(Problem to solve):
Will you transcribe all the entries word for word, skipping the pictures they hold?
====
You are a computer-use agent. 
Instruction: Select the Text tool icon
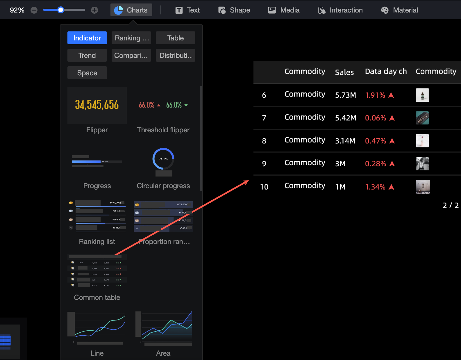pos(179,10)
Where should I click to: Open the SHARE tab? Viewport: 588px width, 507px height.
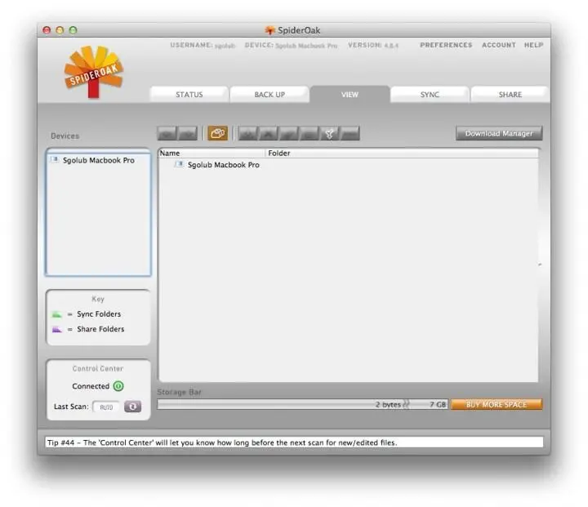point(510,95)
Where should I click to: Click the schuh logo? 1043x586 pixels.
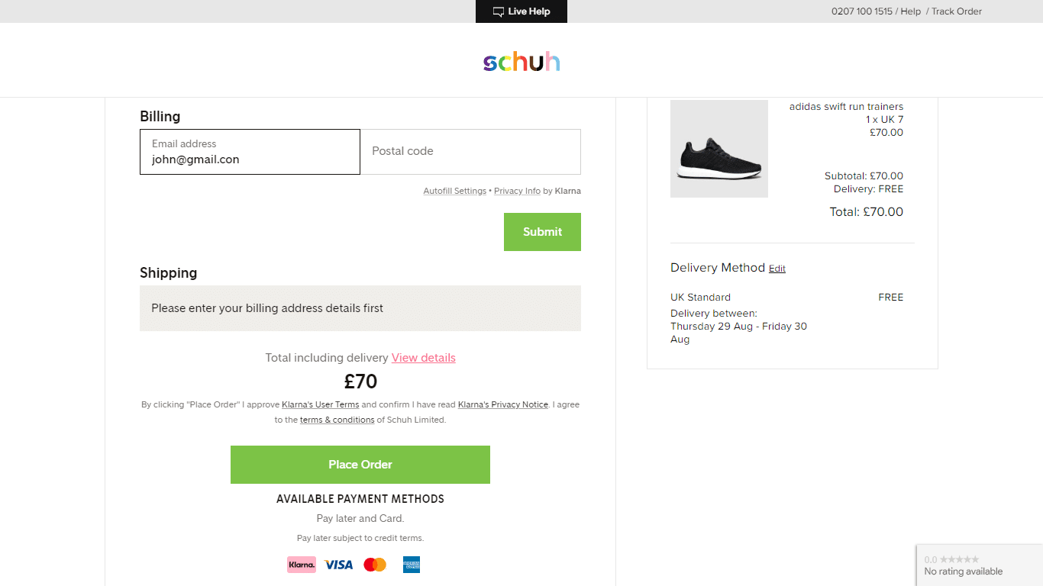(x=521, y=63)
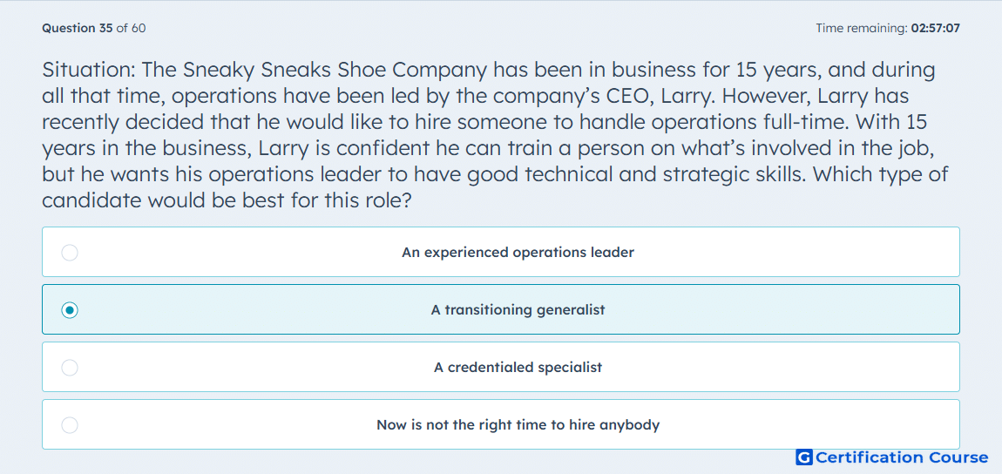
====
(Your solution):
You are a computer-use agent. 
Instruction: Select the Text tool icon
pos(179,10)
Where should I click to: Open the SHARE tab? Viewport: 588px width, 507px height.
point(510,95)
Where should I click to: Click the schuh logo? 1043x586 pixels.
(x=521, y=63)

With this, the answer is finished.